— START OF Material to process —

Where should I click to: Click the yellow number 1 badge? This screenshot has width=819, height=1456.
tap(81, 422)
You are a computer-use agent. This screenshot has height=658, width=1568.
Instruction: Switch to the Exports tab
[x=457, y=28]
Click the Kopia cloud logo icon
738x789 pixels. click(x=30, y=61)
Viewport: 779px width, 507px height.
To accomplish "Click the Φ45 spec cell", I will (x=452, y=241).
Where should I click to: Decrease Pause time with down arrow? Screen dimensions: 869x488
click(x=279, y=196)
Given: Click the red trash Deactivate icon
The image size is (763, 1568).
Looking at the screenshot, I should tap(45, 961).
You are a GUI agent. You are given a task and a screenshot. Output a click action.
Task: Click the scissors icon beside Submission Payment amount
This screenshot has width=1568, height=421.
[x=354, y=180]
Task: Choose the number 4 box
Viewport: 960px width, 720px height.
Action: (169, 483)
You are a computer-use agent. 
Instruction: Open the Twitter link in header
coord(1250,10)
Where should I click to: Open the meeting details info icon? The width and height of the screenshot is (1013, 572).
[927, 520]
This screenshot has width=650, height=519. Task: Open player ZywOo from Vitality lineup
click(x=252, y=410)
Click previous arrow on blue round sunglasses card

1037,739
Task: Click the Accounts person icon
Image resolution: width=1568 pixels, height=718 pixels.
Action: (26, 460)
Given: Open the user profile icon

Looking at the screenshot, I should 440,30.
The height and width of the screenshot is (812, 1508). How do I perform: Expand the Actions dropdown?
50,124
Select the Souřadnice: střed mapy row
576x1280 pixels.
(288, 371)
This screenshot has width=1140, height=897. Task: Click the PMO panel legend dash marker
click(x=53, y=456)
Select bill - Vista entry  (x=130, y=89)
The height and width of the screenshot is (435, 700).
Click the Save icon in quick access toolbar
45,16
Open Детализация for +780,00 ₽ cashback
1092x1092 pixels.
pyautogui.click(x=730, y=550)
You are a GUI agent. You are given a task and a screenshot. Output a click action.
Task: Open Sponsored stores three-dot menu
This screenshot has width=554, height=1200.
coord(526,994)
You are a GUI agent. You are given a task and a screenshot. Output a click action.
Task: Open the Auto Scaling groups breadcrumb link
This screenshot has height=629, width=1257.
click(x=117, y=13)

— END OF Material to process —

### What is asked
Please return the rows starting with the line containing "The height and width of the screenshot is (435, 700)." and going on through the last line of the rows, copied without any changes.

### Task solution
The height and width of the screenshot is (435, 700).
Click the Save icon in quick access toolbar
45,16
Open Детализация for +780,00 ₽ cashback
1092x1092 pixels.
pyautogui.click(x=730, y=550)
You are a GUI agent. You are given a task and a screenshot. Output a click action.
Task: Open Sponsored stores three-dot menu
This screenshot has width=554, height=1200.
coord(526,994)
You are a GUI agent. You are given a task and a screenshot. Output a click action.
Task: Open the Auto Scaling groups breadcrumb link
This screenshot has height=629, width=1257.
click(x=117, y=13)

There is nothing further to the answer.